Stored data entries.
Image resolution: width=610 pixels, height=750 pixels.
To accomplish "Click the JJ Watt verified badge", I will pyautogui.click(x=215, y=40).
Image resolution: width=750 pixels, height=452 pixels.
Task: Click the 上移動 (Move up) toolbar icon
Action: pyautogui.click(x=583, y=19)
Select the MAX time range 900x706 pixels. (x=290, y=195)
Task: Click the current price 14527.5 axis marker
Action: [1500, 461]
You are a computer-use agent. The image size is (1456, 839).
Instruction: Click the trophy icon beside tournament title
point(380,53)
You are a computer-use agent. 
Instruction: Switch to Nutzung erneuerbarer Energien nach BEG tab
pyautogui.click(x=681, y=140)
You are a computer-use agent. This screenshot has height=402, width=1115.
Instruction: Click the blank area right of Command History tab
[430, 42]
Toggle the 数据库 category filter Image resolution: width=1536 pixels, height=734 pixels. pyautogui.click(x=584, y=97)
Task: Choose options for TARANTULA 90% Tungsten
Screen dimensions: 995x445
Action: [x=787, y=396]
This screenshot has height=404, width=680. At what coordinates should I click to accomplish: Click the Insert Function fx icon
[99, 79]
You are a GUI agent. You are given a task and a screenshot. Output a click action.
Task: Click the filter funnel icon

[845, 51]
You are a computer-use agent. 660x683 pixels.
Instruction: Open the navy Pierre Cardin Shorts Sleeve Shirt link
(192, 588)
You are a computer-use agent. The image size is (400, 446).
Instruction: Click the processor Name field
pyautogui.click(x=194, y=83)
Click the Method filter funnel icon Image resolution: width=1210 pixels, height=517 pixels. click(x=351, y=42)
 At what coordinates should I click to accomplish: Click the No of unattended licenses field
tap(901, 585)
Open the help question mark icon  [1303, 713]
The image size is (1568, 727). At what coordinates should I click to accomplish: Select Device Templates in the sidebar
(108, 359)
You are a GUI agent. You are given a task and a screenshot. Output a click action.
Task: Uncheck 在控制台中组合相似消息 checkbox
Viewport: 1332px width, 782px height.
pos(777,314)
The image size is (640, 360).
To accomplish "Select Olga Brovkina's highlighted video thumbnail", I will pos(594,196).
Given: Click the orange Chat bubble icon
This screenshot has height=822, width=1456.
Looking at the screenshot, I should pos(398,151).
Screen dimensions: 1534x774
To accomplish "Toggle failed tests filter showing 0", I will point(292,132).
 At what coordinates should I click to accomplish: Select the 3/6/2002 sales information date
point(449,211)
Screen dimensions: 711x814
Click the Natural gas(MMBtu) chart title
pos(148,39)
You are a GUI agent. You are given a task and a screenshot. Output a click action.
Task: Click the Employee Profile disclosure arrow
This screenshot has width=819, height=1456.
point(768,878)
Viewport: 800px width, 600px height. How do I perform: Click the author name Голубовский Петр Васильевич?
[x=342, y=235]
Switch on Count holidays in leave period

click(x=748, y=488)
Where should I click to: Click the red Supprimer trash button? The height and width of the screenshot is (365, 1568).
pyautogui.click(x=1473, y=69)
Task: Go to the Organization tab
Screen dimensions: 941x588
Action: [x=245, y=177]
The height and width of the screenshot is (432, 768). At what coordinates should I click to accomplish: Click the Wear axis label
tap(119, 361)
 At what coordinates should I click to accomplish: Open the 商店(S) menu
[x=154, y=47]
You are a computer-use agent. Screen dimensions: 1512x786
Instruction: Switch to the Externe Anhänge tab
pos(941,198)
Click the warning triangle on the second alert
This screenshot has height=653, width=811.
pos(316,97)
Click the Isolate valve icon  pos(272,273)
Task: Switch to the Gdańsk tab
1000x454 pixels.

Task to carry out.
What lines above contain "Toggle"? Copy them out.

Response.
Toggle the 数据库 category filter Image resolution: width=1536 pixels, height=734 pixels. pyautogui.click(x=584, y=97)
To accomplish "Toggle failed tests filter showing 0", I will point(292,132).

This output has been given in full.